Речи закончились. Государь,
минуя парных часовых, застывших в приеме «на караул по-ефрейторски», вышел на
Красное Крыльцо и одновременно порыв ветра разорвал облака и лучи солнца залили
чудную незабываемую картину.
Вся площадь древнего Кремля
от Гранатовой Палаты до Спасских Ворот была занята толпой празднично одетого
народа. Отдельных лиц разобрать было нельзя, пятнами казались темные, русые
головы мужчин, с ними перемешивались блики светлых женских шляп и платков.
Звон колоколов, крики
народа, звуки гимна – все слилось в то нарастающий, то ослабевающий ликующий
аккорд.
По крытым красным сукном
ступеням Царь сходил к народу, ближе становились люди, отчетливее их лица. Вот
средних лет крестьянин, красный от натуги, неистово кричит «Ура!», какая-то
молодая женщина улыбается и тоже кричит что-то, рядом старуха вытирает углом
головного платка слезы и что-то говорит в сторону Государя – не то молится, не
то благословляет Его – Помазанника Божьего.

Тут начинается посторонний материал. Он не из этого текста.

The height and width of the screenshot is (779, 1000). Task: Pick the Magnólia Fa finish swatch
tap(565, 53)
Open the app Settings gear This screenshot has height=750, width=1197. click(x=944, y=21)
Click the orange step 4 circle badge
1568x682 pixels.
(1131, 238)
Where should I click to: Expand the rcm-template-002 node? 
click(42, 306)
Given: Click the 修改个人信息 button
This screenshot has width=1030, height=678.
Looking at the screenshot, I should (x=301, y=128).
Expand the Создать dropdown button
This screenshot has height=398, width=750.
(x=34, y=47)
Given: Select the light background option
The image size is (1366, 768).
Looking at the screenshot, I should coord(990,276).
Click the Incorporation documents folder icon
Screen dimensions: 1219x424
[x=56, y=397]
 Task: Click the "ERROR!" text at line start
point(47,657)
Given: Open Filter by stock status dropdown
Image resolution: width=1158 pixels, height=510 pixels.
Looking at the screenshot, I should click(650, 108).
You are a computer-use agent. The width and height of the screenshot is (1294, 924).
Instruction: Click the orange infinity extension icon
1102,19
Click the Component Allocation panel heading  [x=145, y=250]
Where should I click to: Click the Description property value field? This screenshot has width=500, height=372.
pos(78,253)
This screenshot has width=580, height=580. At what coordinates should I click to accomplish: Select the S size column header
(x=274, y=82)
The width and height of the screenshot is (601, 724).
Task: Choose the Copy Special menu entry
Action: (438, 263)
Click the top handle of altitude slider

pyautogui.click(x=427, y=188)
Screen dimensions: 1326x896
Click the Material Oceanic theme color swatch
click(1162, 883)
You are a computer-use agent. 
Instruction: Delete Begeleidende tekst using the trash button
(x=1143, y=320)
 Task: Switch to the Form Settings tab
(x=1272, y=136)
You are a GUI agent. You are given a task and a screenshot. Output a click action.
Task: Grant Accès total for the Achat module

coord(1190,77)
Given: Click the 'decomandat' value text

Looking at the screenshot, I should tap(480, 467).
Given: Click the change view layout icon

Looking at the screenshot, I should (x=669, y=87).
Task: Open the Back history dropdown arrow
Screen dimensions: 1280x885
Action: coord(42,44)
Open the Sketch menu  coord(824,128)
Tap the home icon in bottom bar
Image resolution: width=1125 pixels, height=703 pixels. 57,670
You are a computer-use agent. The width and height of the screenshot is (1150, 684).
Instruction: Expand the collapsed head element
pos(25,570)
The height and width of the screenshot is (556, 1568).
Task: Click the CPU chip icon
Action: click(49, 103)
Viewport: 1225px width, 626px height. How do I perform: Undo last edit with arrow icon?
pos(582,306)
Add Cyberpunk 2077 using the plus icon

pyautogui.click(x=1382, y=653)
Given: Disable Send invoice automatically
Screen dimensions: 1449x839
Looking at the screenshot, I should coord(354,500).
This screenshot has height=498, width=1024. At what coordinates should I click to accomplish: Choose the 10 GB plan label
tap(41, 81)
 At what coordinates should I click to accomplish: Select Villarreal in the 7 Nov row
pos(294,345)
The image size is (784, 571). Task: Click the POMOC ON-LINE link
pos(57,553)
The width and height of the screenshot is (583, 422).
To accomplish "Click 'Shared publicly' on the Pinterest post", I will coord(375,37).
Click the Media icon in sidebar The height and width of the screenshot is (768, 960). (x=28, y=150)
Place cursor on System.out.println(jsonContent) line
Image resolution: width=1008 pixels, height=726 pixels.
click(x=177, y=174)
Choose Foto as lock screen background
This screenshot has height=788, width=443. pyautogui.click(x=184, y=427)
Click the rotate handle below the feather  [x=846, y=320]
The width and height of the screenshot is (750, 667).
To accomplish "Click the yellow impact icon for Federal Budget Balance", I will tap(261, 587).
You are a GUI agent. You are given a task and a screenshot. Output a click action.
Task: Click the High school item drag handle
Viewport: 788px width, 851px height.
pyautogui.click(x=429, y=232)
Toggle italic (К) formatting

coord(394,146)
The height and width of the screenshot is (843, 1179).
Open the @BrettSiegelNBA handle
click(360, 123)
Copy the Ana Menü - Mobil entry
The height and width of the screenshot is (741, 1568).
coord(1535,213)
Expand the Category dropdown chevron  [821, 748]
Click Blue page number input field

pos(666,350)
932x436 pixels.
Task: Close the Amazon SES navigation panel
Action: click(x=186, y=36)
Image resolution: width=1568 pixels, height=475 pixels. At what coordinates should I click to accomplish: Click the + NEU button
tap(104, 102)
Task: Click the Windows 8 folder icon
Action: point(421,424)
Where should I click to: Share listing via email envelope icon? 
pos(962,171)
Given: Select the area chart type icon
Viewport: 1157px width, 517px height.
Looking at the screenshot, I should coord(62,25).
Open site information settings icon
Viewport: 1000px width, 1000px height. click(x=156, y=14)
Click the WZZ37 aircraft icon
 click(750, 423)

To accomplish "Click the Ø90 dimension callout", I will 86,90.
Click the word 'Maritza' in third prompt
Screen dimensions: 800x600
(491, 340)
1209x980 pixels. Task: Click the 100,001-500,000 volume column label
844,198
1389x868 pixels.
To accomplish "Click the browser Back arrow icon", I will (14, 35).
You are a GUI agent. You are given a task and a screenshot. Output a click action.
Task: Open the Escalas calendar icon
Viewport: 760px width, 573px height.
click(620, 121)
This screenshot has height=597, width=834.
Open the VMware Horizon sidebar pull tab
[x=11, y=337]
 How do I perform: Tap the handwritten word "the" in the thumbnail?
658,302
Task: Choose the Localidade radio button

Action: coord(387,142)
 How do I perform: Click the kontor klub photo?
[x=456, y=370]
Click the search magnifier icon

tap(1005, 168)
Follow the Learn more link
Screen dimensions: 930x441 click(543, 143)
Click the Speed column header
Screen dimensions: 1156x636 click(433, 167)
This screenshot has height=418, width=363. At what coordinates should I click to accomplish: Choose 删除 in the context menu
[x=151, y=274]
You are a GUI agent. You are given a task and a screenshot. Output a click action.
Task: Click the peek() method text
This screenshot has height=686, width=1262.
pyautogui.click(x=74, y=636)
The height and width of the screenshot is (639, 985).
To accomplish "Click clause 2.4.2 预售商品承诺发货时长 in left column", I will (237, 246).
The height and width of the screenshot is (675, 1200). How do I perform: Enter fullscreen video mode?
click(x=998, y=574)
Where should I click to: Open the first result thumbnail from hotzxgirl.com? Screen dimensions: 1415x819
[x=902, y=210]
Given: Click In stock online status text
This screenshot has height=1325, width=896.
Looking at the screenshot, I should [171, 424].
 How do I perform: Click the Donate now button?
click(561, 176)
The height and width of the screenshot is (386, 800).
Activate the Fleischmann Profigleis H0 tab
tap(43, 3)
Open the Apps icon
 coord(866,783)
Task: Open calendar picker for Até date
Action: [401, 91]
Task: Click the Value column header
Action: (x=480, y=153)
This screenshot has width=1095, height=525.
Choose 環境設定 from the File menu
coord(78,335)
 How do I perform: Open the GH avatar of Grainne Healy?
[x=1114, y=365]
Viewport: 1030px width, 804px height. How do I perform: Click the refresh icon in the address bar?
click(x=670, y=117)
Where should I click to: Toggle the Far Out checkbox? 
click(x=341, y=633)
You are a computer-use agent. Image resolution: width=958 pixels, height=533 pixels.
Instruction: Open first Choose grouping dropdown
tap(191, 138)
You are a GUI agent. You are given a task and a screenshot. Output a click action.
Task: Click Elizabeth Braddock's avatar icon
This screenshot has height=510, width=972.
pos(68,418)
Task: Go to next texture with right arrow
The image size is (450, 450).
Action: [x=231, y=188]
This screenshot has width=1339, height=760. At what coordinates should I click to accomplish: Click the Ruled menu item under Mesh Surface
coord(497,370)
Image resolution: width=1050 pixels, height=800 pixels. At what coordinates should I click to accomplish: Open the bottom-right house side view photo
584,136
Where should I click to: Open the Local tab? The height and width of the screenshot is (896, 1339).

Шествие медленно двигается
дальше, направляясь к Успенскому Собору. Солнце заливает своими лучами всю
площадь Кремля, златоглавые соборы, Царя, народ.
V
В одном из больших
ресторанов на Каменоостровском проспекте выпуск Шарапова собрался, чтобы
отпраздновать свое производство в первый офицерский чин Российской
Императорской Армии.
Сорок три молодых, радостно
улыбающихся лица сидело за накрытом покоем столом. Сорок три полных надежд юных
сердец билось под сукном новых, украшенных белым крестом, кителей. Общее
оживление и радость лишь изредка прерывались тенью сожаления перед расставанием
с товарищами, после стольких проведенных вместе лет.
Разлили по бокалам
искрящееся шипучее вино и одновременно всем разнесли коробочки, на дне которых
лежали выпускные кольца: в золото вложенный стальной обруч, на котором было
выгравировано: «Один из сорока трех», а внутри кольца имя и фамилия владельца,
день и год производства.
Господа, господа, - вдруг
заговорил Мартынов, - пусть вам снова нальют стаканы; я прошу минутку внимания,
я хочу сказать несколько слов сегодня в день нашего расставания... Господа, как
принято выражаться в таких случаях, переворачивается страница нашей жизни:
кончилось наше отрочество, началась служба. Прощаясь с родным корпусом, мы
прощаемся друг с другом. Многие остаются здесь в столице, но многие из нас разъезжаются по разметанным по лицу Земли
Русской гарнизонам и тысячи верст разделят нас. Обещаем друг дружке, хоть раз в
год, как это делают выпуски старше нас, собираться на общий ужин и таким
образом поддерживать нашу спайку. Кто не сможет приехать, телеграммой отзовется
на нашу перекличку. Сегодня каждый из нас надел наше выпускное кольцо. Пусть
они, эти кольца, будут символом нашего единения, пусть они станут звеньями той
цепи дружбы, которая нас связала неразрывно на всю жизнь. Ура нашему корпусу!
Ура нам! – и Мартынов залпом выпил свой бокал.